__Your objective__
Produce a copy of every line in the records that holds the string "computer".
═════ Dataset excerpts
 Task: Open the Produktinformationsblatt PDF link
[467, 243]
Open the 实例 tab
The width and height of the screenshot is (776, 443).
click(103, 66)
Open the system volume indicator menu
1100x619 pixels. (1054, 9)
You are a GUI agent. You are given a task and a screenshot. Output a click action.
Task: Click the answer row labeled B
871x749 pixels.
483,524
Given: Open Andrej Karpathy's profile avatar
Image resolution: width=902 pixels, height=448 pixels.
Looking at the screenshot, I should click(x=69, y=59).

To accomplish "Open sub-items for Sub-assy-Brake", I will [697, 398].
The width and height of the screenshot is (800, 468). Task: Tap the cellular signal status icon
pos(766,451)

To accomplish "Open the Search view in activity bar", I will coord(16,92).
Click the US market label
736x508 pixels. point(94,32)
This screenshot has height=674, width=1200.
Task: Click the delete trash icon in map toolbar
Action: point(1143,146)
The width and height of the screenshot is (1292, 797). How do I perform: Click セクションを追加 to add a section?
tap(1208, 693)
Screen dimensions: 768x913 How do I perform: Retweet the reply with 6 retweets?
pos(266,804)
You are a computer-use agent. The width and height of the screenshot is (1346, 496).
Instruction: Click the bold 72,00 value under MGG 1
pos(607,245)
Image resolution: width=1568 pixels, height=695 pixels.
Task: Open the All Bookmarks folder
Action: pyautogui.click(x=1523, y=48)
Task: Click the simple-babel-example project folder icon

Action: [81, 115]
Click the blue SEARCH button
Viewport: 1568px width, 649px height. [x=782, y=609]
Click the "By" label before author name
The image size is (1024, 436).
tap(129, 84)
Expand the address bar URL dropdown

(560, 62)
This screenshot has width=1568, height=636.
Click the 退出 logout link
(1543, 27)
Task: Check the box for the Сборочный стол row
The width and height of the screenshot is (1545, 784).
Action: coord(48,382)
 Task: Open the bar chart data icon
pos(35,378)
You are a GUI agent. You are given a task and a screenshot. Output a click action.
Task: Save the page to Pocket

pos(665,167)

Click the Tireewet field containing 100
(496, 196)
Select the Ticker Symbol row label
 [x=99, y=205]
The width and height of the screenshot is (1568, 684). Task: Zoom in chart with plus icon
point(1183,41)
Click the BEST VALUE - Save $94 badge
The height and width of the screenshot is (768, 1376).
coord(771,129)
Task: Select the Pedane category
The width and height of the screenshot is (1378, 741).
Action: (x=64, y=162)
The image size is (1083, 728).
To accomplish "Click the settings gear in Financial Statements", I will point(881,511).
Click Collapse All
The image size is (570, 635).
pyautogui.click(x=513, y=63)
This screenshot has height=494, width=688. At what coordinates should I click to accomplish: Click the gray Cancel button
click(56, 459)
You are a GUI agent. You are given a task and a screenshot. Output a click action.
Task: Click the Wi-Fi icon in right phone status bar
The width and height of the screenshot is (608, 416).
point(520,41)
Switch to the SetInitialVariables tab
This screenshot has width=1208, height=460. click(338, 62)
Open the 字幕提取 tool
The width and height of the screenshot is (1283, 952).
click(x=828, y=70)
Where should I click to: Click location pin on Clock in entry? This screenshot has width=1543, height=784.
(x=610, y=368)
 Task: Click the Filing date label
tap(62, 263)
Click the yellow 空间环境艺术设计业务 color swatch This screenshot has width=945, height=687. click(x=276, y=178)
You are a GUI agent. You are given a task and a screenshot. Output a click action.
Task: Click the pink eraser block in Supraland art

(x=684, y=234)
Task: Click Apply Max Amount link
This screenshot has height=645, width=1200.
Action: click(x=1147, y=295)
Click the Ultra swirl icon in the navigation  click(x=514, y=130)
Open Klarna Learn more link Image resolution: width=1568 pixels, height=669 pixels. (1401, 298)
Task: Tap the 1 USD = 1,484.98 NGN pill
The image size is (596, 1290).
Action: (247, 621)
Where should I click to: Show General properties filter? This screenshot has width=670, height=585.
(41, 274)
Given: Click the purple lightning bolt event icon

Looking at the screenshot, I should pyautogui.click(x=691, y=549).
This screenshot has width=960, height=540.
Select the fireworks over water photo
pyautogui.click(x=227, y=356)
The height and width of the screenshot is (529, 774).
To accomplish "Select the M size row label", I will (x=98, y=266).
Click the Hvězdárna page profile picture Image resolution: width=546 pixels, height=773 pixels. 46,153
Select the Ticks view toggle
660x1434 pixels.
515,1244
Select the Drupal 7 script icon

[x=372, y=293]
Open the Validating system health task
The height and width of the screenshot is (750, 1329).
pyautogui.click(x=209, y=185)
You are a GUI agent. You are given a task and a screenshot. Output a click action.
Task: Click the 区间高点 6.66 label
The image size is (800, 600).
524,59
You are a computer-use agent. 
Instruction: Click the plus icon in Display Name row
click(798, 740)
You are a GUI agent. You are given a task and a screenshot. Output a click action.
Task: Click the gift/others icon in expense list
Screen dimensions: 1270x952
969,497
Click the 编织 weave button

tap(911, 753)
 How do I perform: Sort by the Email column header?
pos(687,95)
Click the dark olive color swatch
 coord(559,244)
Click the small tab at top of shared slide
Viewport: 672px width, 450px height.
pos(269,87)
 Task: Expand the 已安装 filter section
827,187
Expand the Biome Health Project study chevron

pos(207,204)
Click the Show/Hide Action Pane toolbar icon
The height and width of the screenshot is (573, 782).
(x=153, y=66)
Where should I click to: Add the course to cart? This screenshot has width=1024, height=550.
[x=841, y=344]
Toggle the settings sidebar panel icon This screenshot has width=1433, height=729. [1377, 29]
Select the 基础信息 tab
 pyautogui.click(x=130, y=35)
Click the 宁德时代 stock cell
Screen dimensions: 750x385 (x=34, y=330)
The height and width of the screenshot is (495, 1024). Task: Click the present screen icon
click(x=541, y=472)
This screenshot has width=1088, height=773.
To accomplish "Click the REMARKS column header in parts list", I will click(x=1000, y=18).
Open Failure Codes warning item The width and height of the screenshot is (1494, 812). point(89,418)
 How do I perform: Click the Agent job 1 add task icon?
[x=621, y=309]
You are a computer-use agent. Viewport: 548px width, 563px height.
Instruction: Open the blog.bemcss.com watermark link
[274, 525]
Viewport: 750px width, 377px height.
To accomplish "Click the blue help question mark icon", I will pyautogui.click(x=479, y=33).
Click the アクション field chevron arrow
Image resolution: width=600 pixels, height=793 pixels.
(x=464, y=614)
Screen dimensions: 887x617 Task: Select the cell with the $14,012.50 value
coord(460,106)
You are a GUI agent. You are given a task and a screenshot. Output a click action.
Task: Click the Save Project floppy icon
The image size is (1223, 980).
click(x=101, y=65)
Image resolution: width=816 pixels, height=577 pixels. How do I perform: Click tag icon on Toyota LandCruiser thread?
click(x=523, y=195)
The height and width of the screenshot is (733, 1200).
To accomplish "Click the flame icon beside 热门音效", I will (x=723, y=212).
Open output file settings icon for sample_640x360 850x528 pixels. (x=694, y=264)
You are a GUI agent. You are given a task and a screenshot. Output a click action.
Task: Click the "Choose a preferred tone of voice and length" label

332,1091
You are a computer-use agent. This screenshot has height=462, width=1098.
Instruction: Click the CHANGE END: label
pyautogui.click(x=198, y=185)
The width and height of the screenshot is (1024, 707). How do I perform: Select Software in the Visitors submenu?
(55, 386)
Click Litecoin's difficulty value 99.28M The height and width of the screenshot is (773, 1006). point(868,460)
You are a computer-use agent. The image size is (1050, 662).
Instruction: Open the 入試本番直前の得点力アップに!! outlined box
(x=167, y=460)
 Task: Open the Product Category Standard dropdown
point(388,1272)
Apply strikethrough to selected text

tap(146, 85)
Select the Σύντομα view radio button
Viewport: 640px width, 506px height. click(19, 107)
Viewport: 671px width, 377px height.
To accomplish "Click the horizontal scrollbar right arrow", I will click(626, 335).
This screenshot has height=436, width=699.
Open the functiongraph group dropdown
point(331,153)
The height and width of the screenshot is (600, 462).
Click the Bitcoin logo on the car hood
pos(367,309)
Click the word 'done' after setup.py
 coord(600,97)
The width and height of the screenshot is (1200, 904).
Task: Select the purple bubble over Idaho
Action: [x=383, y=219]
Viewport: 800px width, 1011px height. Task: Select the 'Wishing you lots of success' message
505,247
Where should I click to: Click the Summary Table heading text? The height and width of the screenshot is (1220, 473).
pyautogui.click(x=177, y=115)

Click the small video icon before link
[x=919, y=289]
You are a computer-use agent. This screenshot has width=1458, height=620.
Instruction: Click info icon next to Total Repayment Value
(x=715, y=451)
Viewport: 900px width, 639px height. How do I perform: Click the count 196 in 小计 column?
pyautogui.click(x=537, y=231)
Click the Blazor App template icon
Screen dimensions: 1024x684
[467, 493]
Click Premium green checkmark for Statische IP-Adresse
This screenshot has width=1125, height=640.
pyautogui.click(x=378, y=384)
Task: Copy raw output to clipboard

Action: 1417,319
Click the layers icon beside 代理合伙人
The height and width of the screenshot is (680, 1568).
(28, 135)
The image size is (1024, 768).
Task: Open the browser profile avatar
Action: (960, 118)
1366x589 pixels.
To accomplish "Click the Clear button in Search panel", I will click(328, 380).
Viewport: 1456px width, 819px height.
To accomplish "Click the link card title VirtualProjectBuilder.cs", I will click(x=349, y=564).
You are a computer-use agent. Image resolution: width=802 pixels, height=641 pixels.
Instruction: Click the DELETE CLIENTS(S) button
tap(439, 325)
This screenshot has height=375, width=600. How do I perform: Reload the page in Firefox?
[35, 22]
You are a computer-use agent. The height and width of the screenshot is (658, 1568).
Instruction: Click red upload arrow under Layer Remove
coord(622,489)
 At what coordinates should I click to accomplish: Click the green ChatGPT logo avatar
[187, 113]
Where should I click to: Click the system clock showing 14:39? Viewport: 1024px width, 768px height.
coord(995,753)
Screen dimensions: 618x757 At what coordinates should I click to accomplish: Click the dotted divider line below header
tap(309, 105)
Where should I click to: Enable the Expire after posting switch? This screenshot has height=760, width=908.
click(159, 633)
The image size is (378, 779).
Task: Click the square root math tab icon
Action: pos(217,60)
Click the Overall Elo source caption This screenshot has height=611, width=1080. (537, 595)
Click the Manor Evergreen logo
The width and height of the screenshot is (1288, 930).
══════════
__Solution__
You are a computer-use agent. The width and height of the screenshot is (1346, 496).
You are a computer-use agent. 
You are a computer-use agent. Viewport: 548px width, 563px height.
You are a computer-use agent. This screenshot has height=462, width=1098.
You are a computer-use agent. The image size is (1050, 662).
You are a computer-use agent. This screenshot has width=1458, height=620.
You are a computer-use agent. Image resolution: width=802 pixels, height=641 pixels.
You are a computer-use agent. The height and width of the screenshot is (658, 1568).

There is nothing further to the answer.